▸ Extract provided:
....

New York has a reputation for liberal laws that make it difficult, some claim impossible, to do business here. But some local statutes are far from liberal. One striking example: the nearly complete lack of legal protection afforded to employees who oppose illegal activity in the workplace.
New York employers can, in most cases, legally sack an employee who refuses to break the law or objects to illegal activity. Here, an employee axed for refusing to participate in their employer’s unlawful conduct usually doesn’t have a claim for wrongful termination unless he or she can prove that a statute or regulation was, in fact, violated and the transgression created a “substantial and specific danger to the public health or safety.” And New York’s courts interpret “public health and safety” narrowly, which means it’s not uncommon for people to find themselves forced to choose between their job and their conscience—or between keeping their job and committing a crime.
Employees who refuse to participate in their employer’s tax evasion schemes aren’t protected from employer retaliation in New York.
Recently, I received a call from a veteran waiter at a popular restaurant, who had been promoted to bartender. His manager instructed him to fill empty premium-brand vodka bottles with no-name vodka. He refused and was terminated on the spot.
Understandably, he thought to ask an employment lawyer whether he had a wrongful termination claim. In dozens of other states, including New Jersey and California, the answer would have been yes. But because he worked in New York, the answer was no. Although pouring a counterfeit cosmopolitan is an illegal act, it is perfectly legal for the immoral eatery to fire an employee for refusing to aid and abet the scam.
A few months ago, a pharmacist at a local compounding pharmacy consulted me after discovering that prescriptions were being filled at the pharmacy in her name, without her knowledge, and she wanted advice on what to do about it. Keeping her mouth shut until after she found another job was probably her best option, because if she complained about it and was fired, she probably wouldn’t have a viable wrongful discharge claim, not unless she had solid proof that patients had actually been given the wrong drugs or drugs that hadn’t been prescribed for them.
Employees who refuse to participate in their employer’s tax evasion schemes aren’t protected from employer retaliation in New York. Employees of not-for-profit organizations who object to cooking the books can be fired without consequence. So can compliance officers at securities firms who voice concerns about prohibited trading practices. If the public health and safety isn’t threatened, or a significant threat to the health of a patient at a health care facility isn’t involved, it doesn’t matter how illegal the activity in question is.
“A claim alleging wrongful discharge in violation of public policy is based on an employer’s duty not to thwart the public interest by terminating employees for speaking the truth.” These are the words of Mississippi’s Supreme Court—Mississippi!—and they reflect the thinking of the vast majority of the country’s state courts and legislatures. But New York’s courts possess a far less enlightened view of an employer’s rights and obligations.
Albany should fix this problem with simple legislation creating a wrongful discharge claim for employees who are fired for reporting, objecting to or refusing to participate in conduct they reasonably believe to be illegal.
It’s time New Yorkers are given the same basic protections that the citizens of other states get.
Daniel R. Bright is a partner at Lichten & Bright, a labor and employment law firm in Manhattan.

....

▸ Entries provided:
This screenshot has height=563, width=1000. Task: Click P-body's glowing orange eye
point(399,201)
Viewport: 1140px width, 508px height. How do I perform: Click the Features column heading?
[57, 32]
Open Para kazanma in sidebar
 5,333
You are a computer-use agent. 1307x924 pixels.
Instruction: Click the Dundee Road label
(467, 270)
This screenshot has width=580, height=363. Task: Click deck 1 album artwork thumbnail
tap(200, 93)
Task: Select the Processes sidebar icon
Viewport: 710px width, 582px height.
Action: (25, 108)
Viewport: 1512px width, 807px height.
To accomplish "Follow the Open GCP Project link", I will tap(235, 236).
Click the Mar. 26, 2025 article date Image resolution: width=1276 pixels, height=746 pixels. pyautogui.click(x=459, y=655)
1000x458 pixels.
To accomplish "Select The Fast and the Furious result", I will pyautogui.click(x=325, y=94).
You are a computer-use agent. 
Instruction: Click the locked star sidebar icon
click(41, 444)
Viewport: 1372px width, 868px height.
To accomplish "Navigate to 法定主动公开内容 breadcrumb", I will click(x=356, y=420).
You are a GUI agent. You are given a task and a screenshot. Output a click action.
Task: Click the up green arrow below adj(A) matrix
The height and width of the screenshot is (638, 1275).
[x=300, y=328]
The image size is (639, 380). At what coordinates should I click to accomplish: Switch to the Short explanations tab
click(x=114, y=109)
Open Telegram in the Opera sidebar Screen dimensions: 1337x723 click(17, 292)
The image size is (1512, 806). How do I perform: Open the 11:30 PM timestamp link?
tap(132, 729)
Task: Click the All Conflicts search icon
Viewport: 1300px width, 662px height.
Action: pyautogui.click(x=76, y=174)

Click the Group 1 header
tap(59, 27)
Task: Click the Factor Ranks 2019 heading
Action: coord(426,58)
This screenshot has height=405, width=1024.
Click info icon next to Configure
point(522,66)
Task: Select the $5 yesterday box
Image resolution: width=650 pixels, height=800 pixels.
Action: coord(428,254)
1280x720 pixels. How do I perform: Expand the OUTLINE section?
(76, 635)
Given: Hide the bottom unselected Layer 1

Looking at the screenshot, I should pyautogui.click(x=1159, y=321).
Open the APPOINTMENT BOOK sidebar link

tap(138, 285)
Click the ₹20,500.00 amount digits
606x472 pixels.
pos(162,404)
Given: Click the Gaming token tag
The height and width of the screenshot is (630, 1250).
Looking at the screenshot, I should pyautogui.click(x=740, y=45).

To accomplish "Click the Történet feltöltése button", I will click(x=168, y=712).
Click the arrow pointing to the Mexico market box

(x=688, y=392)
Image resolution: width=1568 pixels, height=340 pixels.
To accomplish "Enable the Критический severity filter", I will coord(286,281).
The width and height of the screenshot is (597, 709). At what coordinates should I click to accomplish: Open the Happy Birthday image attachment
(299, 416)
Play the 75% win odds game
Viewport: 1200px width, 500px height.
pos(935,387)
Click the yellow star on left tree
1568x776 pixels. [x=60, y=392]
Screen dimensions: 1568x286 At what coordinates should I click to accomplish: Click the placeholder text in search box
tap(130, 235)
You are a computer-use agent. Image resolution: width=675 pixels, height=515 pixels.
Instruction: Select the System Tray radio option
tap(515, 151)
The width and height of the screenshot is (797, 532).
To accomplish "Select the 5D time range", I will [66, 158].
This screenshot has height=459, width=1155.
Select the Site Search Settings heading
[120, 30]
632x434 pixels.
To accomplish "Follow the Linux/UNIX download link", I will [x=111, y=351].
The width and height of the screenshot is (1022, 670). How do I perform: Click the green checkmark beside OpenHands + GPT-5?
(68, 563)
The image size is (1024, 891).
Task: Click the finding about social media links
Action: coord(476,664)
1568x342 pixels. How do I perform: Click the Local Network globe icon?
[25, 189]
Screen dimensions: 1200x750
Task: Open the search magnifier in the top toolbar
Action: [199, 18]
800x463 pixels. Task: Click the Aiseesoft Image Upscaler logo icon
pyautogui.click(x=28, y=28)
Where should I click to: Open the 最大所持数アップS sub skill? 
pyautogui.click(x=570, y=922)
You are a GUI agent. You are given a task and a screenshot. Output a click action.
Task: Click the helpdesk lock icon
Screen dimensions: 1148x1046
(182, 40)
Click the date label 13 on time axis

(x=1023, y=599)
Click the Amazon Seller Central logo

....

▸ Your instructions: In the piece on New York's protections for employees who oppose illegal workplace activity, what did the manager tell the bartender to do?

▸ Task result: Fill empty premium-brand vodka bottles with no-name vodka.